Vivian Claman and her parents moved from Montreal to Vancouver in 1966, when Vivian was nine years old. They settled in Oakridge the following year.
Irene Dodek was born and raised in the small town of Cupar, Saskatchewan and arrived with her family in Vancouver in her late teenaged years. She soon began studies at UBC, where she met her husband Mort. Irene is a founding member of the Jewish Historical Society of British Columbia.
Mort Dodek was born in Winnipeg to Polish immigrant parents and raised in Vancouver. At a B’nei Brith picnic on Bowen Island in 1947, Mort met Irene Segall, a new arrival from Saskatchewan. They were wed in 1951 while Mort was completing Medical School at UBC. Mort and Irene raised their three children in Oakridge.
Gail Dodek Wenner was born in Vancouver and raised in Oakridge. She is the daughter of Mort and Irene Dodek.
Wendy Fouks was born and raised in Vancouver. She has worked for many years as a primary school teacher with at-risk children.
Debby Freiman was born in Vancouver and raised in Oakridge. Debby taught ESL for many years, first in the Vancouver School Board, and later at Langara College, where she eventually served as a program coordinator in continuing studies.
Bea Goldberg was born in Saskatoon and joined her sister Rose in Vancouver in 1943 after completing university.

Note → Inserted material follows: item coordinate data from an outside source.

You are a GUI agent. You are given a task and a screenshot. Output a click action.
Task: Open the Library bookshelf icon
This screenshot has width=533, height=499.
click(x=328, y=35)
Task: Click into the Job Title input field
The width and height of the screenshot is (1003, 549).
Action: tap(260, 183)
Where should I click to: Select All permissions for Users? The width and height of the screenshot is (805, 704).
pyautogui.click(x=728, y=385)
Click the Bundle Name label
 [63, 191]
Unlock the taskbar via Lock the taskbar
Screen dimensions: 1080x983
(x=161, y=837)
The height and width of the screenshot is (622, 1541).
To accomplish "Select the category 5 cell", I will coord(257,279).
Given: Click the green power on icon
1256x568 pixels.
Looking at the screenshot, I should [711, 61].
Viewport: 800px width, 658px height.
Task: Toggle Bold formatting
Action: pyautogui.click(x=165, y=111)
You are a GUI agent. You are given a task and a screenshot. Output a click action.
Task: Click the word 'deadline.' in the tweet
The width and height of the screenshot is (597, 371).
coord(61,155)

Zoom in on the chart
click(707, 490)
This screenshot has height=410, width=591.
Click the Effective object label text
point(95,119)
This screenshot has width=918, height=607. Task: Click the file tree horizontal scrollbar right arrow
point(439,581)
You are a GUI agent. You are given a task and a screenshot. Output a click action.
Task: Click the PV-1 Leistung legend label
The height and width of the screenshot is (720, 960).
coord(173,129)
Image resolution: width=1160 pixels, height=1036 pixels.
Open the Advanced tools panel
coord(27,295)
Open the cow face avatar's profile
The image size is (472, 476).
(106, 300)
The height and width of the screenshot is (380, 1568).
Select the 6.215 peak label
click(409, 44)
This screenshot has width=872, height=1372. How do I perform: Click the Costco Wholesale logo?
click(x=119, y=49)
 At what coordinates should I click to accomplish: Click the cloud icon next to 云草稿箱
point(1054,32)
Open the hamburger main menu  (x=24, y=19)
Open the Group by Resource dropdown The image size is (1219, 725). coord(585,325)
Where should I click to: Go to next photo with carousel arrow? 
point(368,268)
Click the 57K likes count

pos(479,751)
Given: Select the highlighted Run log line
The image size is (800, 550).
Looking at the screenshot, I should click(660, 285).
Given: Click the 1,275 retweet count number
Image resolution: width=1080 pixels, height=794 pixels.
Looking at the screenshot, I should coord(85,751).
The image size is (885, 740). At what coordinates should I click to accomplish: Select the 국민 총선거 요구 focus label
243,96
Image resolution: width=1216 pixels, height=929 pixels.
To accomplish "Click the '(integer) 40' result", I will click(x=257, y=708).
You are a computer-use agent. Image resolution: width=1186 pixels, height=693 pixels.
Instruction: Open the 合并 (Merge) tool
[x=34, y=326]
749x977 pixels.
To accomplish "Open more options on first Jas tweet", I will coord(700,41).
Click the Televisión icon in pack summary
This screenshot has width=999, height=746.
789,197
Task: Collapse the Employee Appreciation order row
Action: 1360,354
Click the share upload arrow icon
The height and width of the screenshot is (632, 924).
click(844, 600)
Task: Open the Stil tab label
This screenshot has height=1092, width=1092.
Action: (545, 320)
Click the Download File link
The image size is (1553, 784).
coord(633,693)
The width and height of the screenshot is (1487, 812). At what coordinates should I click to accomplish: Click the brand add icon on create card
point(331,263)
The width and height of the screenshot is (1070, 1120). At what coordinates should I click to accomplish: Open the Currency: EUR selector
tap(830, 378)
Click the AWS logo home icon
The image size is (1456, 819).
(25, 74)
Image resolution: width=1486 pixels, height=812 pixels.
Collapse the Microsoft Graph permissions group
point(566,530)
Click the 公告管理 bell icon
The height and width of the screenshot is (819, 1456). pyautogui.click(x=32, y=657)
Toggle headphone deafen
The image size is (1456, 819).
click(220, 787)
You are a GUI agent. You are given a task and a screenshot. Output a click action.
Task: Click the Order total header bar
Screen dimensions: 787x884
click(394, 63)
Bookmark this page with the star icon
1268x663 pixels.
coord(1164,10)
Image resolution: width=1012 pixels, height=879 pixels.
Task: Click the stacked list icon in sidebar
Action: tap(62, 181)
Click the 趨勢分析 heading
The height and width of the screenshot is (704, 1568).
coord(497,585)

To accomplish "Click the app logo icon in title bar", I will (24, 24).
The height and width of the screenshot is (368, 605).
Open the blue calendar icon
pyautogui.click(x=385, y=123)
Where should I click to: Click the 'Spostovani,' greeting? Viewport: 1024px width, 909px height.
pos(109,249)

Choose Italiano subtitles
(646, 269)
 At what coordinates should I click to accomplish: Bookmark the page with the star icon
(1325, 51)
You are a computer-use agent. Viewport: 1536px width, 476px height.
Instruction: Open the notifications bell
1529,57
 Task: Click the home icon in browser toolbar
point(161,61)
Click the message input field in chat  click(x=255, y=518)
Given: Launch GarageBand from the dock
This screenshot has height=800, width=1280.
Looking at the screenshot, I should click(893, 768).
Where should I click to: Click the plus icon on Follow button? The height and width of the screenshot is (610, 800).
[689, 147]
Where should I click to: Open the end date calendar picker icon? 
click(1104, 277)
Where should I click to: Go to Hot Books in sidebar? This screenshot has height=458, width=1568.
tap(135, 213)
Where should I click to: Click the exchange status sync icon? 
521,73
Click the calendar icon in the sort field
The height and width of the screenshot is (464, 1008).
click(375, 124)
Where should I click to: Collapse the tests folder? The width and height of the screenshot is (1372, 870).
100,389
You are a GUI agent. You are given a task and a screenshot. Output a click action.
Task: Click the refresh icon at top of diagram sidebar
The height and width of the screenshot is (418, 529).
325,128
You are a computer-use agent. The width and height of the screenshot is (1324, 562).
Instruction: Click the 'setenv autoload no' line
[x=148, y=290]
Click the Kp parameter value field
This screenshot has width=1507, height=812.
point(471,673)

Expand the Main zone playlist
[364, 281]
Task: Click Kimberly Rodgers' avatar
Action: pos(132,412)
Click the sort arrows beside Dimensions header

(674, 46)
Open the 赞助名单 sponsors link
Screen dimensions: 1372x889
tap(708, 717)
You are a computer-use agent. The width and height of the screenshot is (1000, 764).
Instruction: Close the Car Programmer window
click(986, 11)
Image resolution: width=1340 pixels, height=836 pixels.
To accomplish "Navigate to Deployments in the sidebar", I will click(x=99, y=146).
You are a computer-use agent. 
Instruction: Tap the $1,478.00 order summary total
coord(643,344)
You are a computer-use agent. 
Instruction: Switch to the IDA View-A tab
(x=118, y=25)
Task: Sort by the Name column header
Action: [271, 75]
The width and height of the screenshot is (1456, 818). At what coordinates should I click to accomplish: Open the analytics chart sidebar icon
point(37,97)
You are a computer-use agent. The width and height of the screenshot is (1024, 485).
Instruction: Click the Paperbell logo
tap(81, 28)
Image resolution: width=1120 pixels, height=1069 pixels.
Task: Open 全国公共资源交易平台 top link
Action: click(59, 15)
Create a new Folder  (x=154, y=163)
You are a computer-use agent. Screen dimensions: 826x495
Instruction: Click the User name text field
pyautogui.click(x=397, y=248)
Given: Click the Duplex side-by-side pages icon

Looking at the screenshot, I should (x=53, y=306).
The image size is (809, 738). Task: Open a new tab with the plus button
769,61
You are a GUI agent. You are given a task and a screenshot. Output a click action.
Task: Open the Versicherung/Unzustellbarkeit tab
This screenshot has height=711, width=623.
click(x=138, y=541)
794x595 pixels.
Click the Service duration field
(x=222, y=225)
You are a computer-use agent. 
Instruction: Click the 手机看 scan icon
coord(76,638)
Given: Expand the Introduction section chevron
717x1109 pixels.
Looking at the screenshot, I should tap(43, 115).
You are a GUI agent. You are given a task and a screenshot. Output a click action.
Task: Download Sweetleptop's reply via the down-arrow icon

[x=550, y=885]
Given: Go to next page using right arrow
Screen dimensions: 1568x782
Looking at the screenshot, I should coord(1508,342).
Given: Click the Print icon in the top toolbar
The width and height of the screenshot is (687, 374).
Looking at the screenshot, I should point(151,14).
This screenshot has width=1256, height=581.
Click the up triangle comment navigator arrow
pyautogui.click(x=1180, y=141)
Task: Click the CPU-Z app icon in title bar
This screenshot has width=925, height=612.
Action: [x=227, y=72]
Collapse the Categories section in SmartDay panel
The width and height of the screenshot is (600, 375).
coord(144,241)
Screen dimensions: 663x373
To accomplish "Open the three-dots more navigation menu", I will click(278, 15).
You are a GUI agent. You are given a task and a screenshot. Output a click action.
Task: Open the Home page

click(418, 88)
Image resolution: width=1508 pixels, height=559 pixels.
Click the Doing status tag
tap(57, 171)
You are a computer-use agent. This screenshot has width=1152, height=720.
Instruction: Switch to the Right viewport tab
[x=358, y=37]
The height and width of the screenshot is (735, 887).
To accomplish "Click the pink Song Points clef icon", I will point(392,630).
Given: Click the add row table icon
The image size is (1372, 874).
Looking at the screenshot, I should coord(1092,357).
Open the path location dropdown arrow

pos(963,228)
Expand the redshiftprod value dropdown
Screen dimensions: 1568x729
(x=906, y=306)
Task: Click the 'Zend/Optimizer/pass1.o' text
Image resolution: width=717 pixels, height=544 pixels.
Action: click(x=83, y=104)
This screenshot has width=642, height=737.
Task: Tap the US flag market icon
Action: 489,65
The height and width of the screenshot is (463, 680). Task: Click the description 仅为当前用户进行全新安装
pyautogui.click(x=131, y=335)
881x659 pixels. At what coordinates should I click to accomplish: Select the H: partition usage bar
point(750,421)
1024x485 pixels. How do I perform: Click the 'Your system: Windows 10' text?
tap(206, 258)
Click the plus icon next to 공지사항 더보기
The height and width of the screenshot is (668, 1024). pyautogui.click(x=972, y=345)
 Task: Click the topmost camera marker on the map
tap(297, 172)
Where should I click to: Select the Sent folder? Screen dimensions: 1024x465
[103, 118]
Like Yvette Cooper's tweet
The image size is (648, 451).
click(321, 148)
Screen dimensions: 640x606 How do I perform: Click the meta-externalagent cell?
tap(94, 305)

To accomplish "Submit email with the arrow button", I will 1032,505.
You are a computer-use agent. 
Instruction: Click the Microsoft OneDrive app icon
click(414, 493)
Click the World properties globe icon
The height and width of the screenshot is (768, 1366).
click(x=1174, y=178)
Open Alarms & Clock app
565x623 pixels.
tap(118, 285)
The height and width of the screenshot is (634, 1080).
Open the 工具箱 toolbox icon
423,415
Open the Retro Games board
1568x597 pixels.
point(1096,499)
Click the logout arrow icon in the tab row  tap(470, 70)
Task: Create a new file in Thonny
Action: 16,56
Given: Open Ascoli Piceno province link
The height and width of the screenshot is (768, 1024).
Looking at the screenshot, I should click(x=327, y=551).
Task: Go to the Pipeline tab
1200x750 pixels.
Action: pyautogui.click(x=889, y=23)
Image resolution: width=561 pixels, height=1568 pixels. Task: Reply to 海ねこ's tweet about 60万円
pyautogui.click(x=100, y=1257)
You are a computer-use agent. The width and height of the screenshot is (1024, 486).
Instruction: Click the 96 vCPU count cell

She met her husband Meyer here and together they raised their two children, Jeffrey and Jackie.
Marjorie Groberman z”l was born in Edmonton and arrived in Vancouver in 1937 at the age of 17. Her parents were highly active in community organizations and she carried on this tradition as a longtime leader of Hadassah.
Sarah Jarvis was born and raised in Vancouver. Her mother originally came from Lithuania and her father from Poland. She and her husband raised their children in Oakridge.
Ed Lewin was born in Vancouver and raised in Oakridge. His parents came to Canada from Europe after the Holocaust in 1948. Ed is past president of the Vancouver Holocaust Education Centre.
Sandy Rogen grew up in Oakridge and continues to live in Vancouver.
Ken Sanders was born in Vancouver and grew up in Oakridge.
Perry Seidelman was raised in Vancouver, a fourth generation Vancouverite. A teacher and school administrator in the Vancouver School Board for many years, Perry was Principal of King David High School from 2003 to 2008. Perry joined the JHSBC board in 2009 upon his retirement from KDHS.